À produire:
Répondez s'il vous plaît à ces questions d'après l'extrait choisi :
(a) Quelle édition du FIFAM est évoquée en introduction ?
(b) En quelle année le festival Enlève tes chaussons rouges a-t-il été cocréé ?
(c) Où Marie-France Aubert a-t-elle occupé son premier vrai poste ?

[INTERVIEW] Marie-France Aubert – Diriger artistiquement un festival ?

En novembre dernier nous avons eu la chance d’assister à la 42ème édition du FIFAM, une édition réussie avec une programmation riche et variée. Entre documentaires coups-de-poing, archives de différents pays, œuvres essentielles venant de tout les continents et court-métrages étonnants, ce festival fut une réussite importante. Une réussite collective bien sûr, mais en grande partie impulsée par Marie-France Aubert, la nouvelle directrice artistique du festival. Elle a chaleureusement accepté de répondre à nos questions sur ce festival important.

Enzo Durand : Bonjour Marie-France Aubert, après la distribution et le métier de programmatrice pour deux festivals que tu as cocréé (le Seytou Africa en 2017 et le Enlève tes chaussons rouges en 2019) tu t’intéresses à ce nouveau défi : diriger artistiquement le festival d’Amiens. Comment as-tu appréhendé cette nouvelle expérience ?

Marie-France Aubert : J’ai eu bien évidemment très peur car c’est vertigineux comme situation, et pourtant très excitant à la fois. La petite histoire pour ce poste c’est que j’avais envoyé une candidature spontanée après mes stages chez Carlotta. Après Carlotta je suis allée travailler à la filmothèque du quartier latin, c’était mon premier vrai poste, j’étais programmatrice dans la boite de distribution de la filmothèque. Donc je voulais partir de ce poste, et vu qu’à côté j’avais cocréé ces deux festivals avec plein de copains, j’avais envie de de travailler dans un festival d’ampleur, en étant totalement impliquée. Donc j’admirais beaucoup le FIFAM, grâce à leurs histoires des cinémas d’Afrique, et j’ai envoyé une candidature spontanée. Ils ne cherchaient personne, et je savais que c’est difficile d’accéder à la programmation donc j’avais proposé de faire n’importe quoi peu importe le poste. Ils m’ont donc répondu qu’ils n’avaient aucun poste de disponible, et quelques temps plus tard je reçois un mail « On se souvient de votre candidature, on a suivi tout ce que vous fait depuis que vous nous avez écrit et on cherche une nouvelle directrice ». J’ai complétement halluciné, je me suis dit qu’ils n’ont pas vu ma date de naissance mais apparemment ils avaient envie de laisser une chance à la jeunesse, à des profils plus jeunes. Et c’est beau de voir qu’avec du bénévolat et de la passion on peut réussir, et j’espère que ça va également inspirer des plus jeunes.

Données fournies:
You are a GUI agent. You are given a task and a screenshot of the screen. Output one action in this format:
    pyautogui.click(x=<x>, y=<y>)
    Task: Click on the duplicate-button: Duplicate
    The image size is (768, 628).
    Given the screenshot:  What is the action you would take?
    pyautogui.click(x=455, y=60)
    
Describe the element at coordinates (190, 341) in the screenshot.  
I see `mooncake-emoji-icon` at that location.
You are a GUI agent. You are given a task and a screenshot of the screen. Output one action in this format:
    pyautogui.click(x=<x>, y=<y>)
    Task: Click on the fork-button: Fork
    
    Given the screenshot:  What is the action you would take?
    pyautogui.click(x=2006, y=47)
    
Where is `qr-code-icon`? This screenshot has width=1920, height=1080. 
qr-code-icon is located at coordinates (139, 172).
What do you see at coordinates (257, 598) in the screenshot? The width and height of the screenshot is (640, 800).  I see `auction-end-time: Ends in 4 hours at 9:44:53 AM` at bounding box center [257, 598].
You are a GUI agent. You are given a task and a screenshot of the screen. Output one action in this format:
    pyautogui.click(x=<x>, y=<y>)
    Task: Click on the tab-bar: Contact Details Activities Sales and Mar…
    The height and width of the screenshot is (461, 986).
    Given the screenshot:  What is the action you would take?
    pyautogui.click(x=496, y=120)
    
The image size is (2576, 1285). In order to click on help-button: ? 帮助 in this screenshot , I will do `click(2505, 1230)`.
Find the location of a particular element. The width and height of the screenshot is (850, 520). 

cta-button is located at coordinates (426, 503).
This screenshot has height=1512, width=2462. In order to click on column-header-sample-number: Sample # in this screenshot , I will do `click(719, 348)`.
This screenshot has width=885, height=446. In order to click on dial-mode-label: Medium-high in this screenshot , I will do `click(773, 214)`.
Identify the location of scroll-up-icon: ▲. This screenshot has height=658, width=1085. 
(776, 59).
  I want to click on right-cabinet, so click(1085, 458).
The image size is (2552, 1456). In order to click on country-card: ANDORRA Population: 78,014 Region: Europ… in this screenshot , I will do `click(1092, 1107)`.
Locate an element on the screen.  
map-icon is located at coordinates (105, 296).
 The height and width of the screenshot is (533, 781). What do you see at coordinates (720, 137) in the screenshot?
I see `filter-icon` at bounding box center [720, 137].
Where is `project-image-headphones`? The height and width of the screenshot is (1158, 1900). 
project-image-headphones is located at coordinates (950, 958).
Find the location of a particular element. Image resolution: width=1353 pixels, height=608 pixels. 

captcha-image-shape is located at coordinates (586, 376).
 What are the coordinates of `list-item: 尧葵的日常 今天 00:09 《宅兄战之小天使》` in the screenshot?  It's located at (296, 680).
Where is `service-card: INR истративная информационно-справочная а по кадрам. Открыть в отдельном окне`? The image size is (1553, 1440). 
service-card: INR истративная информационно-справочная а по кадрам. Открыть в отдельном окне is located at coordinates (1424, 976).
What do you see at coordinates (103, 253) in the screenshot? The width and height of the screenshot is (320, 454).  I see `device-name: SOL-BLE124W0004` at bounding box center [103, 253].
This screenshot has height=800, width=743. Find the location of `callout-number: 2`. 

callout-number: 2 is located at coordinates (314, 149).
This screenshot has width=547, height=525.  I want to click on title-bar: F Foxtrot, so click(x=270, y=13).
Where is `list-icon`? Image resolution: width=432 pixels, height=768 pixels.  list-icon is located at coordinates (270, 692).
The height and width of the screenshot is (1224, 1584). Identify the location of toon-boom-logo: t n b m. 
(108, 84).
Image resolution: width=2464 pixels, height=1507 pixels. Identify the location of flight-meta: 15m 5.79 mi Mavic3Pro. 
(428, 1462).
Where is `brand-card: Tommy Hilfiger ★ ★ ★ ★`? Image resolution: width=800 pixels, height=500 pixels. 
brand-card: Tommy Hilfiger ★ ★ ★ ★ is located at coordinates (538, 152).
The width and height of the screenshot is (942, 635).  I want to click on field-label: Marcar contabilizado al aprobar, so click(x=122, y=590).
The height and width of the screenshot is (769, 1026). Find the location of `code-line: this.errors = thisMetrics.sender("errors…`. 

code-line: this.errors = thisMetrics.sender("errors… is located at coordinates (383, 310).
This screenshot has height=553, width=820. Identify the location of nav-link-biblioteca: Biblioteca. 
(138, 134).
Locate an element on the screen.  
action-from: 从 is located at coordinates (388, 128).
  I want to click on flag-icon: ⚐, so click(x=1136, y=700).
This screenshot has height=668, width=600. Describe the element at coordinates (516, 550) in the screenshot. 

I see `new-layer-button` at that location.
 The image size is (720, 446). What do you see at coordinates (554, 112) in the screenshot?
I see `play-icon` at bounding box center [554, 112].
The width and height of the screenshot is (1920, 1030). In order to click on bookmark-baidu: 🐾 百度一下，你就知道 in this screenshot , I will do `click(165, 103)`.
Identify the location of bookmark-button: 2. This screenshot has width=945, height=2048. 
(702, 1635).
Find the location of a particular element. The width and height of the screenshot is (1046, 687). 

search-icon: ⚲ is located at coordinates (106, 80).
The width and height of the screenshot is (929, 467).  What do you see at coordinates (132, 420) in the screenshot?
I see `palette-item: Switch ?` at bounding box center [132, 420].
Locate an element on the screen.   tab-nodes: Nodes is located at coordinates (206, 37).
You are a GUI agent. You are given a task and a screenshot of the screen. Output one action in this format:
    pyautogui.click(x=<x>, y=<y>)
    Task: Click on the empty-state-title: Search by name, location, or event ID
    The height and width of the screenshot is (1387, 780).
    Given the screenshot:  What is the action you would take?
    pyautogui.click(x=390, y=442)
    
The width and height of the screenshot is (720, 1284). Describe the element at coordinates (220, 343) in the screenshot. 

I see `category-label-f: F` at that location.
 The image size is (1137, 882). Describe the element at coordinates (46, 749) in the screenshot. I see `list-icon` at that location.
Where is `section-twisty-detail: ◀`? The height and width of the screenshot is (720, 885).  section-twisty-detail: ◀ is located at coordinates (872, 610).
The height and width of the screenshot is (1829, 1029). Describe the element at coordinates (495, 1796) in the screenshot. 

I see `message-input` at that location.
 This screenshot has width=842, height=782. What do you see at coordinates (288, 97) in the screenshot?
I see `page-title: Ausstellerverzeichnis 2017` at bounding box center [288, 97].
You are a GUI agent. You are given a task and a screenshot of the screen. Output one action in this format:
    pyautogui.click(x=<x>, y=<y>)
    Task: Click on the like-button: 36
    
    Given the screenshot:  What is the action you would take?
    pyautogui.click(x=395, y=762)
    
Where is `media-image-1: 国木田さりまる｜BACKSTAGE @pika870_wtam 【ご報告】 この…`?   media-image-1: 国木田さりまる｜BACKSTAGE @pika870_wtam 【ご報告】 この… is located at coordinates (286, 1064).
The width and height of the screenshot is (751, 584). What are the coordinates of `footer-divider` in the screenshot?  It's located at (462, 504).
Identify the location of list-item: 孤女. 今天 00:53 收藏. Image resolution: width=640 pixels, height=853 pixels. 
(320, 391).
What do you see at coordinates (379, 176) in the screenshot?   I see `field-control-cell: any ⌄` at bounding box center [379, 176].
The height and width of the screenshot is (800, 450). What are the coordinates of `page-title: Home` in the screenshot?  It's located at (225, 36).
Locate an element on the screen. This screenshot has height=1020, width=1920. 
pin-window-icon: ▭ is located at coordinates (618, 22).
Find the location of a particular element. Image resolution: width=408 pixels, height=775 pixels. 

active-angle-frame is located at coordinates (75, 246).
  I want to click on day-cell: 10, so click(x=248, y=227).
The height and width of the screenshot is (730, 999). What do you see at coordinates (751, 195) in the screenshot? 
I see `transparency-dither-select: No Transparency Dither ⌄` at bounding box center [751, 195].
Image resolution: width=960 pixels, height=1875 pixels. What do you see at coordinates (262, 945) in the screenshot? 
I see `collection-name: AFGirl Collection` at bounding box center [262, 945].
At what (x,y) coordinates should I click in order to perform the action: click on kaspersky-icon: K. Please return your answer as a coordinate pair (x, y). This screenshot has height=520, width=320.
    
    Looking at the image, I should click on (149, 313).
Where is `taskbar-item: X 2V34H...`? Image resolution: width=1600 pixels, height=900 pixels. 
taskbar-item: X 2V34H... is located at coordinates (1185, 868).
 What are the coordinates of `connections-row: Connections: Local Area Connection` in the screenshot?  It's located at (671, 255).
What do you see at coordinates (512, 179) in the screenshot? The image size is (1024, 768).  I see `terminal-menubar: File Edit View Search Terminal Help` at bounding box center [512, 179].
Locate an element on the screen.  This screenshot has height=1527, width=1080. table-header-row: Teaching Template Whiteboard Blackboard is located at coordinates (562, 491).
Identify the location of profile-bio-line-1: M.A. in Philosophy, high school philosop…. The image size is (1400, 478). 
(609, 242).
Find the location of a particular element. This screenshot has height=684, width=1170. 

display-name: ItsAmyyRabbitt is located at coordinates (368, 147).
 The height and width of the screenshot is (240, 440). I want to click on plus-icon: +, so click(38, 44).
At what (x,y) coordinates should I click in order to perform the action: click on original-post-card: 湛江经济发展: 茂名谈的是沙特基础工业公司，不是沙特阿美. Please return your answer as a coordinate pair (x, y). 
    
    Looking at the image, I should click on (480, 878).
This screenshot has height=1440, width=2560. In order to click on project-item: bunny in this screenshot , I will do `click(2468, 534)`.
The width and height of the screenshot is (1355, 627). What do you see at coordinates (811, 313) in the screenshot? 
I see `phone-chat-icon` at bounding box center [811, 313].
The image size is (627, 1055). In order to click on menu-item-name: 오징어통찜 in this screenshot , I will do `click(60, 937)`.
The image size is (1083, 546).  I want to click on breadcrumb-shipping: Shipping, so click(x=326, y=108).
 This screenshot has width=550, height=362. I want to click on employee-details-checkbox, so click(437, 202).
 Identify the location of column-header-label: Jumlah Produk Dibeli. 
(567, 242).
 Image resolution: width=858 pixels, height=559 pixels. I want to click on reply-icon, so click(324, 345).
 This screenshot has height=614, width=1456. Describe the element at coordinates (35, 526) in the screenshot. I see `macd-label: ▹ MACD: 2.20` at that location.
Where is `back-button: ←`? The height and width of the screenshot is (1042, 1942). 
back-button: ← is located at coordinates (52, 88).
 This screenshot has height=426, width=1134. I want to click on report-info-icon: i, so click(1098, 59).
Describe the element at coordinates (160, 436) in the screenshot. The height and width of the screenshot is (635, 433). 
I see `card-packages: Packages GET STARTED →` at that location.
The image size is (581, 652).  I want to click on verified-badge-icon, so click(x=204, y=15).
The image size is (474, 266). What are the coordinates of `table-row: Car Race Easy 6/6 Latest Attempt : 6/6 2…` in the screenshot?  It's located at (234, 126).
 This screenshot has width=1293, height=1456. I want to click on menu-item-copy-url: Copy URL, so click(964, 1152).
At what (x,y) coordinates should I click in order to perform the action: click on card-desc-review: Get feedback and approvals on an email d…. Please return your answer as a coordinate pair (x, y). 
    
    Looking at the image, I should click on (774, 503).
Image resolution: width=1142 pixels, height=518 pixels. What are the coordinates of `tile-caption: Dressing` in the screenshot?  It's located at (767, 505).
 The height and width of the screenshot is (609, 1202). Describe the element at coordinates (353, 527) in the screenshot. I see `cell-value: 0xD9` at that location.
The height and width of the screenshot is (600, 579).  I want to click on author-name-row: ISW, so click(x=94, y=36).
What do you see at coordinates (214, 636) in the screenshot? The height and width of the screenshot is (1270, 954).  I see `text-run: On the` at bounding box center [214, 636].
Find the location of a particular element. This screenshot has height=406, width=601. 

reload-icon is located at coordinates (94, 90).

Résultat:
(a) La 42e édition.
(b) En 2019.
(c) À la filmothèque du quartier latin, comme programmatrice dans la boîte de distribution.